Cinderella in the 1800’s

Coming across, so far, three versions of the story of Cinderella during McGill’s Chapbook Digitization Project, I thought I would share a short comparison between the three, in no particular order:

Version 1:
Title: The History of Cinderella; or, the Little Glass Slipper
Printed: Otley, England by William Walker
Date: 1813
Excerpt:  Her movements were so graceful, and her dancing performed with such nice, and, at the same time, easy exactness, that the admiration of the whole assembly was raised to the greatest height, and every part of the room resounded with loud bursts of applause.” (p. 22)

Unique to this version of the Cinderella story (from the other two) is its numerous wood-cut engraving in the shape of either a rectangle, and more commonly within the text, the shape of an octagon.
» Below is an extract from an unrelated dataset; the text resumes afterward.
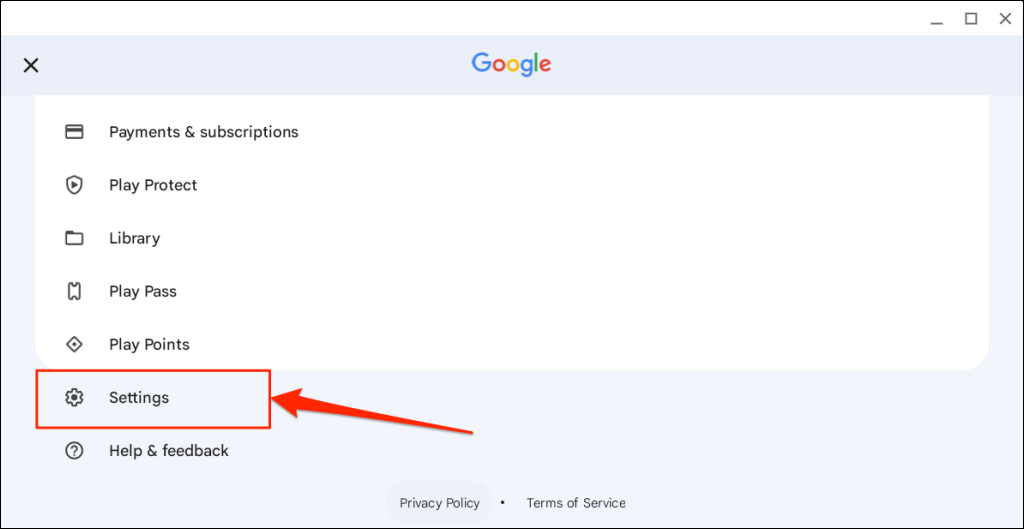Click the Play Points diamond icon
Image resolution: width=1024 pixels, height=529 pixels.
click(x=74, y=344)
Furthermore, this Chapbook includes a few stanzas of verse throughout the text alongside the main story line.

Version 2:
Title: The Surprising Adventures of Cinderilla; or the History of A Glass Slipper to which is added An Historical Description of the Cat
Printed: York, by J. Kendrew Colliergate
Date: 1820
Excerpt: ” The King’s son conducted her to the most honourable seat and afterwards took her out to dance with him. She danced so very graceful, that they all more and more admired her.” (p.17)

One of the key distinctive features of this version of the story is the spelling of the protagonist’s name. Cinderella is most commonly spelled with an “e”, however, this Chapbook has published the name with an “i”. Furthermore, unlike the other two versions, this Chapbook includes a section for the alphabet before the main body of the text as well as adds a juvenile section towards the end of a description of a cat.

Version 3:
Title: Cinderella or, The History of the Little Glass Slipper
Printed: Philadelphia, Pennsylvania by Mathew Carey
Date: 1800
Except: “The king’s ſon conducted her to the moſt honourable ſeat, and afterwards took her out to dance with him. She danced so very gracefully, that they all more and more admired her.” (p.21)

This particular version of the story of Cinderella is a facsimile (an exact reproduction of the original copy) that was acquired privately by the Huntington Library in 1951. According to the printed note at the beginning of this copy, it is “the earliest known American edition of Cinderella”. Mathew Carey, the publisher of this copy, was an Irish immigrant who came to Philadelphia in November 1784. The note further mentions that the text of this version may have been derived from Charles Perrault‘s collection of stories, first published in the late 17th century.

As displayed by the above excerpt, the text closely follows the standard version of the story (Version 2 above also demonstrates this). However, unlike the previous version, this publication includes numerous Latin Ss, ct-ligature, signature characters, and wood cut oval-shaped images.